**Given entries**.
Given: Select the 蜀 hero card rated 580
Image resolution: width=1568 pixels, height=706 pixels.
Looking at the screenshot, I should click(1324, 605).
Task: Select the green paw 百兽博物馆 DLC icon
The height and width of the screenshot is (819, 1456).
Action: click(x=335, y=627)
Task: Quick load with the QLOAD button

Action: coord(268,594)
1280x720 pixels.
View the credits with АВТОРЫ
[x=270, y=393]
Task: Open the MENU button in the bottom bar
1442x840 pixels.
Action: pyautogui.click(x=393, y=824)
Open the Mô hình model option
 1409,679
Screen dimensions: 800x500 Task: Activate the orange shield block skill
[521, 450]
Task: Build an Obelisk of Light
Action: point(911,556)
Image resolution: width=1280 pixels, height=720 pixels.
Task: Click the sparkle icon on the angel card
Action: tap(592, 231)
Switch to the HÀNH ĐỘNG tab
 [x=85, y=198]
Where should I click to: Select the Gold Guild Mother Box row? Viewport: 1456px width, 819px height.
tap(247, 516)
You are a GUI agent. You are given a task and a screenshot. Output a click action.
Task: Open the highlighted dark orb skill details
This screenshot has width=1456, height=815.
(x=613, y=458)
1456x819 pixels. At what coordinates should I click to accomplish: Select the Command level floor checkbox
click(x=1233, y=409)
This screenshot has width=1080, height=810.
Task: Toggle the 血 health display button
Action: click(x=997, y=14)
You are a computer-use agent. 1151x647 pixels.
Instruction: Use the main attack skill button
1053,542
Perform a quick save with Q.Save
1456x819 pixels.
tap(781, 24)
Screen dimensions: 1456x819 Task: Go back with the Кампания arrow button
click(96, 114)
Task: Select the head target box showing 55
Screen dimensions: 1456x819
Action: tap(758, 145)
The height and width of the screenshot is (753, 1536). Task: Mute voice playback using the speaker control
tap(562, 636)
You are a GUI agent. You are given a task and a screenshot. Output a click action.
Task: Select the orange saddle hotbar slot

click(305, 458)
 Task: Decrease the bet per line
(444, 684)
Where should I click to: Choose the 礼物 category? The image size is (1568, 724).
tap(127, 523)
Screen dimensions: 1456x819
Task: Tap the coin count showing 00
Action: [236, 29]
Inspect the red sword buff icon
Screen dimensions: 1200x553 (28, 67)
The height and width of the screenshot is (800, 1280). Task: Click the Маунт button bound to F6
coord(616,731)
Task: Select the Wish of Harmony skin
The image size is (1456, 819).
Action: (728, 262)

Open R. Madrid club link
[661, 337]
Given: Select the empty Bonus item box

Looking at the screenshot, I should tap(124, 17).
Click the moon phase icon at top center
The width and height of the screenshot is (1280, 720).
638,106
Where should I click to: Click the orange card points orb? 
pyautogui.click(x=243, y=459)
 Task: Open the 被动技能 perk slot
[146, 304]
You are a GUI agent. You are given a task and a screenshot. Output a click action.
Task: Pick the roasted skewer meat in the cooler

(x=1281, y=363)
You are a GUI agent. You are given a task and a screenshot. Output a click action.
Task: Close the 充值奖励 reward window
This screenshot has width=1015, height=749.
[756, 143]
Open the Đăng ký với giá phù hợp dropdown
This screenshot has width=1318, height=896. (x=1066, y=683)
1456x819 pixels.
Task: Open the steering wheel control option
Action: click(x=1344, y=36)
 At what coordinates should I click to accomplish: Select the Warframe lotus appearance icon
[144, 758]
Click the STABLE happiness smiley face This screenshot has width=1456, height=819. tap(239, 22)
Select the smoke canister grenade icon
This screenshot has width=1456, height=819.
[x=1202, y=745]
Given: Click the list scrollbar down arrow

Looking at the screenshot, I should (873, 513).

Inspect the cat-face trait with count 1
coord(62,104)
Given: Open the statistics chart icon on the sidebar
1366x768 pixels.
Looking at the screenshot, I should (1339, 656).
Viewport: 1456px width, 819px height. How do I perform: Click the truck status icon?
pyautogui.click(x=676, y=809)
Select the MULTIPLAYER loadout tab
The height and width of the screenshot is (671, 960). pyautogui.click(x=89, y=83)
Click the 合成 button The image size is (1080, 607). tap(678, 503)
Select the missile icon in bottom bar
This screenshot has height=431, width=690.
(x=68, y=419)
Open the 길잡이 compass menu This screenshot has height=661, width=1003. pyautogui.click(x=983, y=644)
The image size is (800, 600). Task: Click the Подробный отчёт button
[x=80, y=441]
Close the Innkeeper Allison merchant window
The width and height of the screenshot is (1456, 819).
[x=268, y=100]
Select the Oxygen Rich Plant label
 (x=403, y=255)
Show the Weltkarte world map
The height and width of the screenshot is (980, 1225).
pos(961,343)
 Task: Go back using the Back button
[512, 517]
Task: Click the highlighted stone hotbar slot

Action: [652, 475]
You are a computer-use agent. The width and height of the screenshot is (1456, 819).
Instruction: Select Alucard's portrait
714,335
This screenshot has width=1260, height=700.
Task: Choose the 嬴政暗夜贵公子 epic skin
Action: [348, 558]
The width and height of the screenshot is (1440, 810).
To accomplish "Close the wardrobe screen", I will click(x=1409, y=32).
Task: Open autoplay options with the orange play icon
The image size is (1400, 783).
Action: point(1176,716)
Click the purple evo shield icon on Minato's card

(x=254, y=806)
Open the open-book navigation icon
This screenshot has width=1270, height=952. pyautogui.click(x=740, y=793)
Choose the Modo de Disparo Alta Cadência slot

**Description of the task**.
Copy all the records above word for word.

**Answer**.
Given: Select the 蜀 hero card rated 580
Image resolution: width=1568 pixels, height=706 pixels.
Looking at the screenshot, I should click(1324, 605).
Task: Select the green paw 百兽博物馆 DLC icon
The height and width of the screenshot is (819, 1456).
Action: click(x=335, y=627)
Task: Quick load with the QLOAD button

Action: coord(268,594)
1280x720 pixels.
View the credits with АВТОРЫ
[x=270, y=393]
Task: Open the MENU button in the bottom bar
1442x840 pixels.
Action: pyautogui.click(x=393, y=824)
Open the Mô hình model option
 1409,679
Screen dimensions: 800x500 Task: Activate the orange shield block skill
[521, 450]
Task: Build an Obelisk of Light
Action: point(911,556)
Image resolution: width=1280 pixels, height=720 pixels.
Task: Click the sparkle icon on the angel card
Action: tap(592, 231)
Switch to the HÀNH ĐỘNG tab
 [x=85, y=198]
Where should I click to: Select the Gold Guild Mother Box row? Viewport: 1456px width, 819px height.
tap(247, 516)
You are a GUI agent. You are given a task and a screenshot. Output a click action.
Task: Open the highlighted dark orb skill details
This screenshot has width=1456, height=815.
(x=613, y=458)
1456x819 pixels. At what coordinates should I click to accomplish: Select the Command level floor checkbox
click(x=1233, y=409)
This screenshot has width=1080, height=810.
Task: Toggle the 血 health display button
Action: click(x=997, y=14)
You are a computer-use agent. 1151x647 pixels.
Instruction: Use the main attack skill button
1053,542
Perform a quick save with Q.Save
1456x819 pixels.
tap(781, 24)
Screen dimensions: 1456x819 Task: Go back with the Кампания arrow button
click(96, 114)
Task: Select the head target box showing 55
Screen dimensions: 1456x819
Action: tap(758, 145)
The height and width of the screenshot is (753, 1536). Task: Mute voice playback using the speaker control
tap(562, 636)
You are a GUI agent. You are given a task and a screenshot. Output a click action.
Task: Select the orange saddle hotbar slot

click(305, 458)
 Task: Decrease the bet per line
(444, 684)
Where should I click to: Choose the 礼物 category? The image size is (1568, 724).
tap(127, 523)
Screen dimensions: 1456x819
Task: Tap the coin count showing 00
Action: [236, 29]
Inspect the red sword buff icon
Screen dimensions: 1200x553 (28, 67)
The height and width of the screenshot is (800, 1280). Task: Click the Маунт button bound to F6
coord(616,731)
Task: Select the Wish of Harmony skin
The image size is (1456, 819).
Action: (728, 262)

Open R. Madrid club link
[661, 337]
Given: Select the empty Bonus item box

Looking at the screenshot, I should tap(124, 17).
Click the moon phase icon at top center
The width and height of the screenshot is (1280, 720).
638,106
Where should I click to: Click the orange card points orb? 
pyautogui.click(x=243, y=459)
 Task: Open the 被动技能 perk slot
[146, 304]
You are a GUI agent. You are given a task and a screenshot. Output a click action.
Task: Pick the roasted skewer meat in the cooler

(x=1281, y=363)
You are a GUI agent. You are given a task and a screenshot. Output a click action.
Task: Close the 充值奖励 reward window
This screenshot has width=1015, height=749.
[756, 143]
Open the Đăng ký với giá phù hợp dropdown
This screenshot has width=1318, height=896. (x=1066, y=683)
1456x819 pixels.
Task: Open the steering wheel control option
Action: click(x=1344, y=36)
 At what coordinates should I click to accomplish: Select the Warframe lotus appearance icon
[144, 758]
Click the STABLE happiness smiley face This screenshot has width=1456, height=819. tap(239, 22)
Select the smoke canister grenade icon
This screenshot has width=1456, height=819.
[x=1202, y=745]
Given: Click the list scrollbar down arrow

Looking at the screenshot, I should (873, 513).

Inspect the cat-face trait with count 1
coord(62,104)
Given: Open the statistics chart icon on the sidebar
1366x768 pixels.
Looking at the screenshot, I should (1339, 656).
Viewport: 1456px width, 819px height. How do I perform: Click the truck status icon?
pyautogui.click(x=676, y=809)
Select the MULTIPLAYER loadout tab
The height and width of the screenshot is (671, 960). pyautogui.click(x=89, y=83)
Click the 合成 button The image size is (1080, 607). tap(678, 503)
Select the missile icon in bottom bar
This screenshot has height=431, width=690.
(x=68, y=419)
Open the 길잡이 compass menu This screenshot has height=661, width=1003. pyautogui.click(x=983, y=644)
The image size is (800, 600). Task: Click the Подробный отчёт button
[x=80, y=441]
Close the Innkeeper Allison merchant window
The width and height of the screenshot is (1456, 819).
[x=268, y=100]
Select the Oxygen Rich Plant label
 (x=403, y=255)
Show the Weltkarte world map
The height and width of the screenshot is (980, 1225).
pos(961,343)
 Task: Go back using the Back button
[512, 517]
Task: Click the highlighted stone hotbar slot

Action: [652, 475]
You are a computer-use agent. The width and height of the screenshot is (1456, 819).
Instruction: Select Alucard's portrait
714,335
This screenshot has width=1260, height=700.
Task: Choose the 嬴政暗夜贵公子 epic skin
Action: [348, 558]
The width and height of the screenshot is (1440, 810).
To accomplish "Close the wardrobe screen", I will click(x=1409, y=32).
Task: Open autoplay options with the orange play icon
The image size is (1400, 783).
Action: point(1176,716)
Click the purple evo shield icon on Minato's card

(x=254, y=806)
Open the open-book navigation icon
This screenshot has width=1270, height=952. pyautogui.click(x=740, y=793)
Choose the Modo de Disparo Alta Cadência slot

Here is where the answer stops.